Diğer bir sonuç da şu: Nevruz kutlamaları sırasındaki Türk bayrağı yakma girişimine ilişkin devletin gösterdiği tepkiyi seçmenin %61’i yetersiz bulmuş.

ÖM: Bu önemli. Çok güncel bir olaya yönelik soru.

AB: Yeterli bulanlar %30 civarında. AKP’liler içinde hükümetin gösterdiği tepkiyi yeterli bulanlar %38, yetersiz bulanlar %56. AKP içinde de hükümetin yetersiz olduğunu düşünenler var. Buna karşın Dünya Kadınlar Günü dolayısıyla yapılan gösterilerde polisin tutumunu olumlu bulanların oranı 25.5, olumsuz bulanların oranı 63.4. Yani bayrağın ne kadar önemli bir provokasyon simgesi olduğu görülüyor. Halk, polisin kadınlara tavrını onaylamıyor, ama bayrak yakma olayında da devletin tepkisini yetersiz buluyor.

ÖM: Aslında bu ikisi arasında bir çelişki de görülmüyor.

AB: Polisin kadın göstericilere tavrını olumsuz bulanlar yüksek, ama Nevruz kutlamalarında hükümetin gösterdiği tepkiyi ise yetersiz buluyor.

ÖM: Bu ne demek?

AB: “Bayrak yakanlara karşı daha sert davranmalıydı, ancak polisin kadınlara olan tavrı da, bu kadar sert olmamalıydı” diyor.

Avi Halugua: Verilebilecek en üst sınır cezalar veriliyor. Hem de 18 yaşında olmamalarına rağmen, bilirkişi raporuyla 18 yaşında gibi yargılanmalarına karar verildi.

AB: Halk bayrak yakma girişimi karşısında hükümeti yetersiz buluyor, “daha sert olmalı” diyor ama kadınlara yapılan tutumu da onaylamıyor. Mesela “demokratikleşme ve insan hakları reformları terörün artmasına yol açıyor mu?” diye bir soru sormuşlar, %50.6’sı “hayır, teröre yol açmıyor” diyor.

“Erken seçim olsun mu?” diye bir soru var, seçmen erken seçime olumsuz yaklaşıyor, %64.6 “erken seçim olmasın” diyor.

- Görev Tanımı
1 – Seçmen anketi söyleşisinin "Diğer bir sonuç" ifadesinden başlayıp "seçmenin %61’i yetersiz bulmuş." ifadesi dahil olmak üzere biten kısmını, "seçmenin" yerine "katılımcıların" yazarak düzenleyin.
2 – Seçmen anketi söyleşisine göre seçmenlerin yüzde kaçı erken seçim olmamasını istiyor?

- Kayıt Listesi

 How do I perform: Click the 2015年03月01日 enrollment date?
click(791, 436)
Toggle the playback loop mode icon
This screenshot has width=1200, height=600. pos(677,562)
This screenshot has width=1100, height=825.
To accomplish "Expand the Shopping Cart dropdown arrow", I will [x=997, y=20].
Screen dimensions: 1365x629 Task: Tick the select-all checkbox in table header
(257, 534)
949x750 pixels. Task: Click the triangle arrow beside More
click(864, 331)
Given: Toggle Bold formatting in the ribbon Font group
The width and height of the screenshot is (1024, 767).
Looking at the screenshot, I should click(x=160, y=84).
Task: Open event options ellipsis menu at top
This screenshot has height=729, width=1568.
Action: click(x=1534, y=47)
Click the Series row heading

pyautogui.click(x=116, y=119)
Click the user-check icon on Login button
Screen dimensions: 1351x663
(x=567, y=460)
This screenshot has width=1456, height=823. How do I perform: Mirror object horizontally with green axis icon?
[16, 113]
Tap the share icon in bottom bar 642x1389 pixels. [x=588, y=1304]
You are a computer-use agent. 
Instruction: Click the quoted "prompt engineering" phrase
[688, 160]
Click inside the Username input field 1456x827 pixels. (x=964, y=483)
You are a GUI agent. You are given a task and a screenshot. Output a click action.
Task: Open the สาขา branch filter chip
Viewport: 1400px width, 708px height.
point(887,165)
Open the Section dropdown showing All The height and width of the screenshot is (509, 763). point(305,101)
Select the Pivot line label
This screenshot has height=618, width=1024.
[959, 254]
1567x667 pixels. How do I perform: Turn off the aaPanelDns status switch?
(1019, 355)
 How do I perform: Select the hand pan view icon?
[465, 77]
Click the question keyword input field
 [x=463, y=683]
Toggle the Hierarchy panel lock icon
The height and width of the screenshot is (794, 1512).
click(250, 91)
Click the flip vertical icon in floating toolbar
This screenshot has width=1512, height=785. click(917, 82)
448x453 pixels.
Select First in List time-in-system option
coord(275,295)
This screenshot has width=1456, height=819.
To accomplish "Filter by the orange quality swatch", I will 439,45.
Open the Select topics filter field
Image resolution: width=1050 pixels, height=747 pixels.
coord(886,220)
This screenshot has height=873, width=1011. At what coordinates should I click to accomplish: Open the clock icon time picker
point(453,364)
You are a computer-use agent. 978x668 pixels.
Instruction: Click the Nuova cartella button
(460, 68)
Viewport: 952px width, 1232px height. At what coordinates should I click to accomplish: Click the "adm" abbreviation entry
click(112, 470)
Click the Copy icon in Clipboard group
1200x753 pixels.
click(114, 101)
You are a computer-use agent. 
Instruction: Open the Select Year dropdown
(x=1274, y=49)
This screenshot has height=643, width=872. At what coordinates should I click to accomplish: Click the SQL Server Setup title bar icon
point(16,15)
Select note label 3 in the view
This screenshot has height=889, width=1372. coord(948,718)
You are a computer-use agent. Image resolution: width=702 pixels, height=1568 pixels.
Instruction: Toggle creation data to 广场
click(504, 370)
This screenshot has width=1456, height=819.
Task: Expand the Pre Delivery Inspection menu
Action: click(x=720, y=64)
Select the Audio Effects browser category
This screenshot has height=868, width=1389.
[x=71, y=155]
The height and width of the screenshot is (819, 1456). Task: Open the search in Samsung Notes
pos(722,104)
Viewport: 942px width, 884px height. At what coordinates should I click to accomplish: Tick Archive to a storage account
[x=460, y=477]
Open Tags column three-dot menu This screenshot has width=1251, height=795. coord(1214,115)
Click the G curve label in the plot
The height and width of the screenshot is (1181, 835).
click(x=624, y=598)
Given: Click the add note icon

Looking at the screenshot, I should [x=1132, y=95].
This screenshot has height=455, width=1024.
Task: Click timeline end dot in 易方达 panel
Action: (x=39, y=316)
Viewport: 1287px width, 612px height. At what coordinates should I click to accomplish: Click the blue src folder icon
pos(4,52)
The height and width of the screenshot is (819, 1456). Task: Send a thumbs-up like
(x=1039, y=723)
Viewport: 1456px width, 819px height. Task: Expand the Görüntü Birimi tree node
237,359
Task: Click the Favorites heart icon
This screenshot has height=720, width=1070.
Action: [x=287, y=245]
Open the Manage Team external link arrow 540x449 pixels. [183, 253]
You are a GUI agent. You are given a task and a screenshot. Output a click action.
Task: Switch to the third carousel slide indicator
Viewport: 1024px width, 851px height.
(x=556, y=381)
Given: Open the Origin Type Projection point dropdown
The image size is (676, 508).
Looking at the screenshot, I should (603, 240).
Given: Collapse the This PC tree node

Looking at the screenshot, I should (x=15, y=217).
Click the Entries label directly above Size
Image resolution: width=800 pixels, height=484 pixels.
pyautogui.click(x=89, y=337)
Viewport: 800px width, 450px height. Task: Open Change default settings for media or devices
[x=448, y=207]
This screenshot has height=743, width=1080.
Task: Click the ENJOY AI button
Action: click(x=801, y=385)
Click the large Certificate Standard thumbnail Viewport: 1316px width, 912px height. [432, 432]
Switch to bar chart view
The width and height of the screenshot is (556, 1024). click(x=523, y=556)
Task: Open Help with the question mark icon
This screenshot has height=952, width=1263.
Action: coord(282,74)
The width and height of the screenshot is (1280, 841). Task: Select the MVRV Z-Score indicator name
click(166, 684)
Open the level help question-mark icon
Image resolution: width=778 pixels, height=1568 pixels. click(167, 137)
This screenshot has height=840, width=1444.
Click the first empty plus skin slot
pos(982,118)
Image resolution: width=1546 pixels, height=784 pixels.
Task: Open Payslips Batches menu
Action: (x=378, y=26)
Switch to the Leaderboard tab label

- Görev Yanıtları
1 –
Diğer bir sonuç da şu: Nevruz kutlamaları sırasındaki Türk bayrağı yakma girişimine ilişkin devletin gösterdiği tepkiyi katılımcıların %61’i yetersiz bulmuş.

2 – Seçmenlerin %64.6’sı erken seçim olmamasını istiyor.